• Passage to read
Optimize iterator chains better
The iterator adaptor .chain() and similar code uses a state flag that changes mid-loop; the compiler should recognize this and try to split it into two consecutive loops if possible.
Reproduction in code (playground)
pub fn visit_both(a: &[u32], b: &[u32], f: fn(u32)) {
for &elt in chain(a, b) {
f(elt)
}
}
/// this is a simplified version of std::iter::Chain
pub struct Chain<I> { front: bool, a: I, b: I }
fn chain<I>(a: I, b: I) -> Chain<I::IntoIter> where I: IntoIterator {
Chain { front: true, a: a.into_iter(), b: b.into_iter() }
}
impl<I> Iterator for Chain<I> where I: Iterator {
type Item = I::Item;
fn next(&mut self) -> Option<Self::Item> {
if self.front {
if let elt @ Some(_) = self.a.next() {
return elt;
}
self.front = false;
}
self.b.next()
}
}
Actual Behaviour
There is only one call instruction in visit_both's generated code, indicating the loop was not split.
Expected Behaviour
Generated code should be more similar to two consecutive loops.
Hi, I'm new to rustc and would like to help! This issue seems like a nice one to start, do you mind me taking this one?
Liang Ying-Ruei at 2016-11-29 17:26:59
@TheKK I'm sure you can take this. This is not my area, but there will be others that can help you along the way.
bluss at 2016-11-29 20:01:21
cc @pcwalton
Unsure how/if this can be approached.
bluss at 2016-11-29 21:54:45
It can be done with inverting conditions inside out - first condition must check a.next() and return, and only else do something more complicated.
/// this is a simplified version of std::iter::Chain pub struct Chain2<I> { a: I, b: Option<I> } fn chain2<I>(a: I, b: I) -> Chain2<I> where I: Iterator { Chain2 { a: a, b: Some(b) } } impl<I> Iterator for Chain2<I> where I: Iterator { type Item = I::Item; fn next(&mut self) -> Option<Self::Item> { if let Some(item) = self.a.next() { return Some(item); } if let Some(b) = self.b.take() { self.a = b; } self.a.next() } } fn main() { let v0 = vec![0, 1]; let v1 = vec![0, 1, 2]; let mut v3 = vec![]; for &x in chain2(v0.iter(), v1.iter()) { v3.push(x); } assert_eq!(v3, [0, 1, 0, 1, 2]); }basyg at 2017-10-06 19:08:25
Benchmark: test chained ... bench: 3,138 ns/iter (+/- 209) test chained2 ... bench: 696 ns/iter (+/- 7) test unrolled ... bench: 733 ns/iter (+/- 27)

• Exercise task 1
According to the iterator chains issue, how many call instructions does visit_both's generated code contain?

• Data

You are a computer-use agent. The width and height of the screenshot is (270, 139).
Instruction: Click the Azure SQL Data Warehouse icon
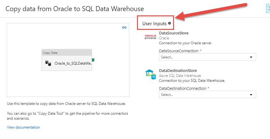point(151,74)
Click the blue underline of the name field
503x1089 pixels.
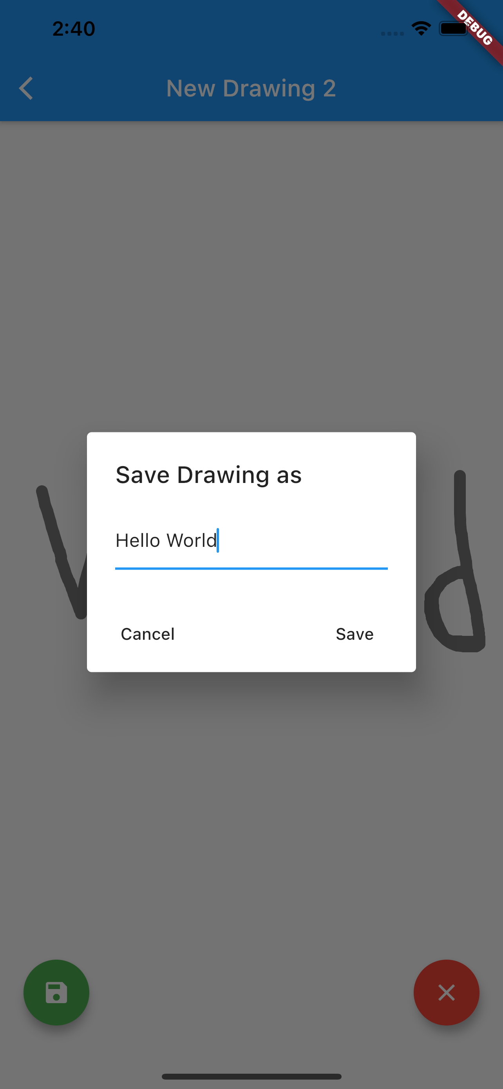(x=251, y=569)
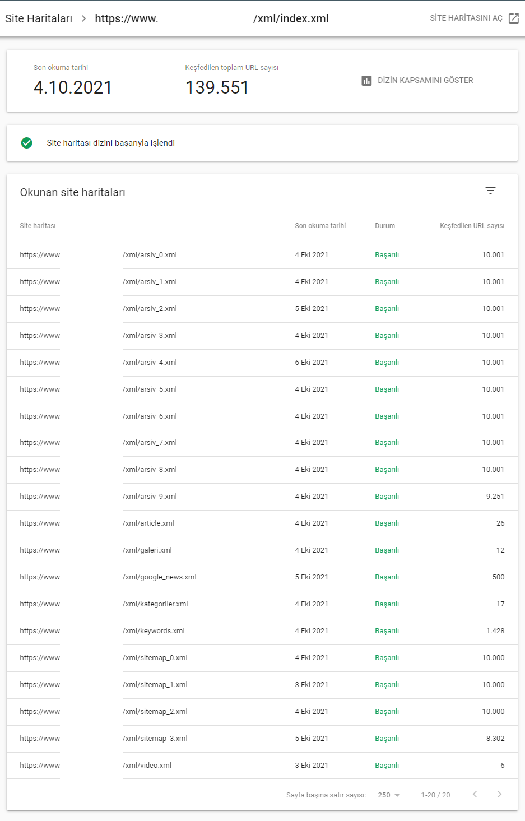This screenshot has width=525, height=821.
Task: Go to the previous page arrow
Action: point(475,794)
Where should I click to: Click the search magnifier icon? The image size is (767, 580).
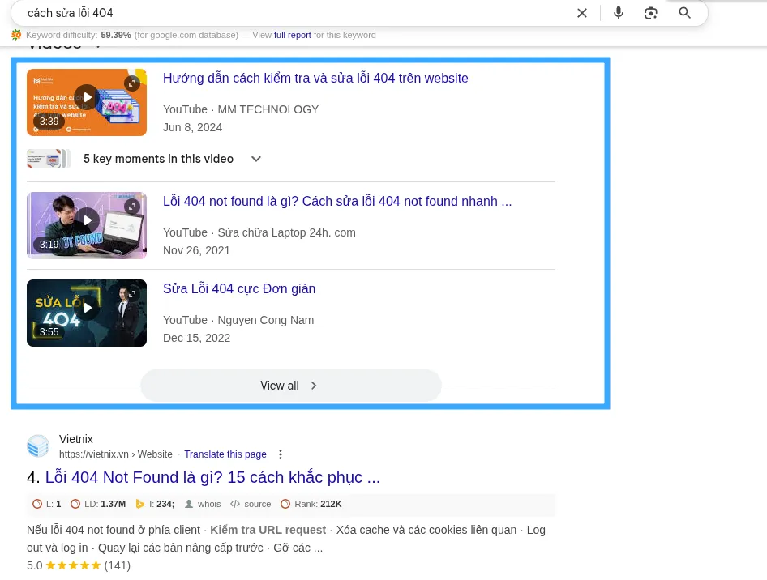(684, 12)
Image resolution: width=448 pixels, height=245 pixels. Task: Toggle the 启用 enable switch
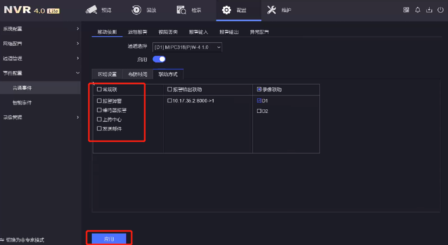pyautogui.click(x=159, y=59)
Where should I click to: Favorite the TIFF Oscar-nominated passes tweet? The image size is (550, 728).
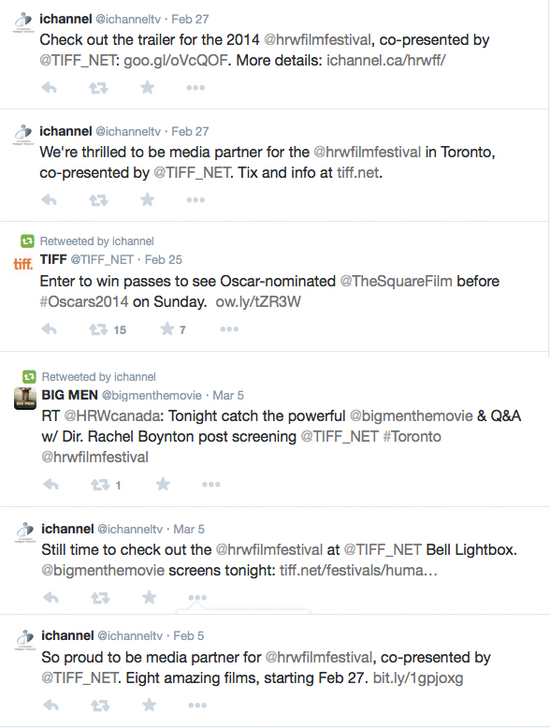coord(167,329)
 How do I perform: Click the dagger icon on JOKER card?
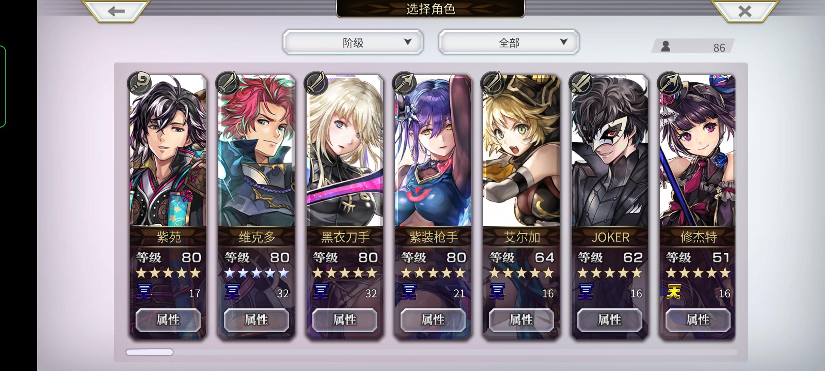click(x=581, y=83)
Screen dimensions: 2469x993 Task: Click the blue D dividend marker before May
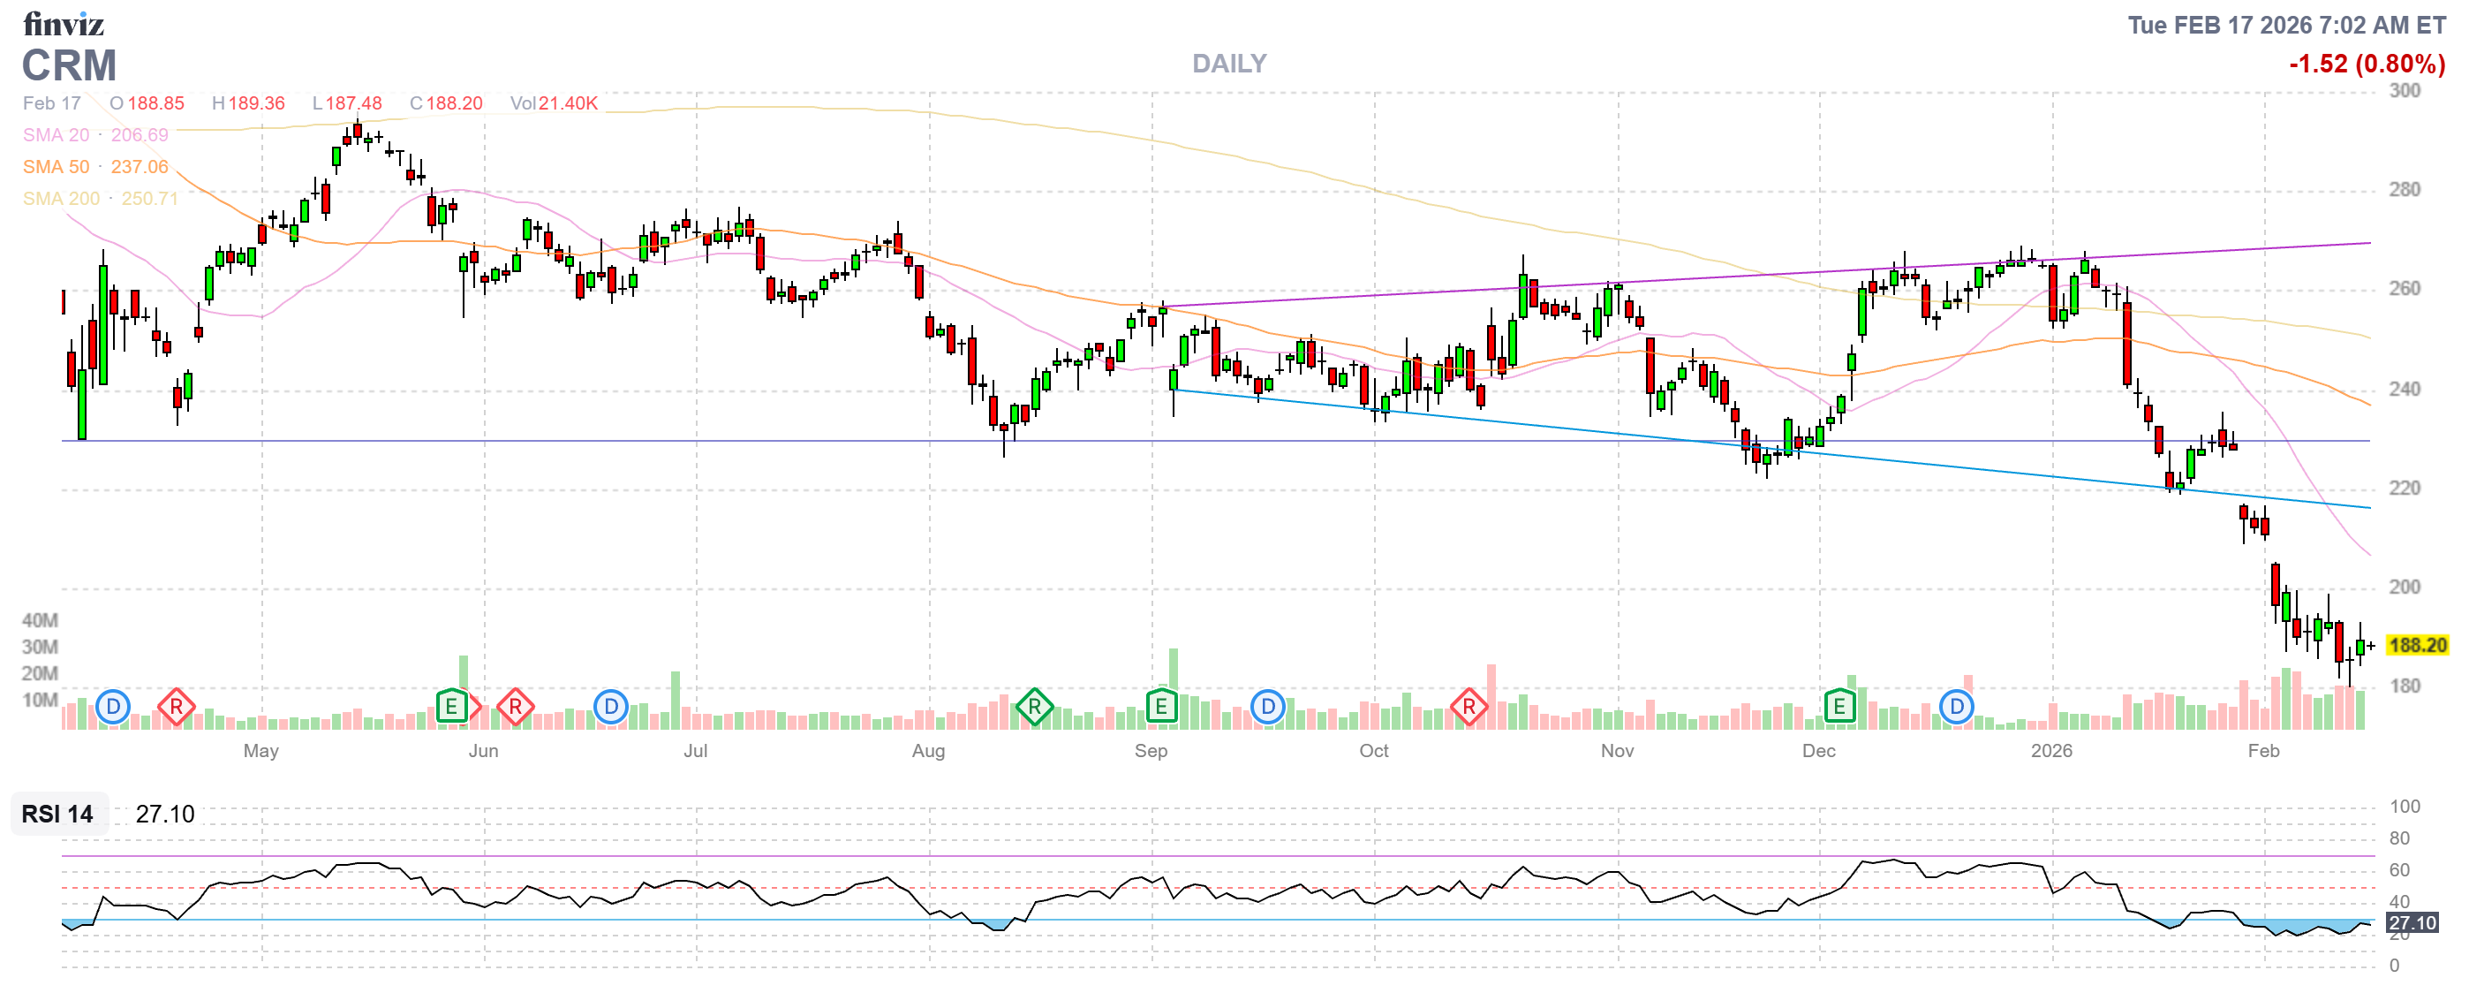pos(113,707)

• Exercise task 2
Output every line of the records above exactly as it appears, leaving out the pictures.

• Exercise solution 1
Only one.

• Exercise solution 2
You are a computer-use agent. The width and height of the screenshot is (270, 139).
Instruction: Click the Azure SQL Data Warehouse icon
point(151,74)
Click the blue underline of the name field
503x1089 pixels.
(x=251, y=569)
This screenshot has width=525, height=821.
Task: Go to the previous page arrow
Action: point(475,794)
Where should I click to: Click the search magnifier icon? The image size is (767, 580).
(684, 12)
Image resolution: width=448 pixels, height=245 pixels. Task: Toggle the 启用 enable switch
pyautogui.click(x=159, y=59)
Where should I click to: Favorite the TIFF Oscar-nominated passes tweet? The image size is (550, 728).
coord(167,329)
 How do I perform: Click the dagger icon on JOKER card?
click(x=581, y=83)
Screen dimensions: 2469x993 Task: Click the blue D dividend marker before May
pos(113,707)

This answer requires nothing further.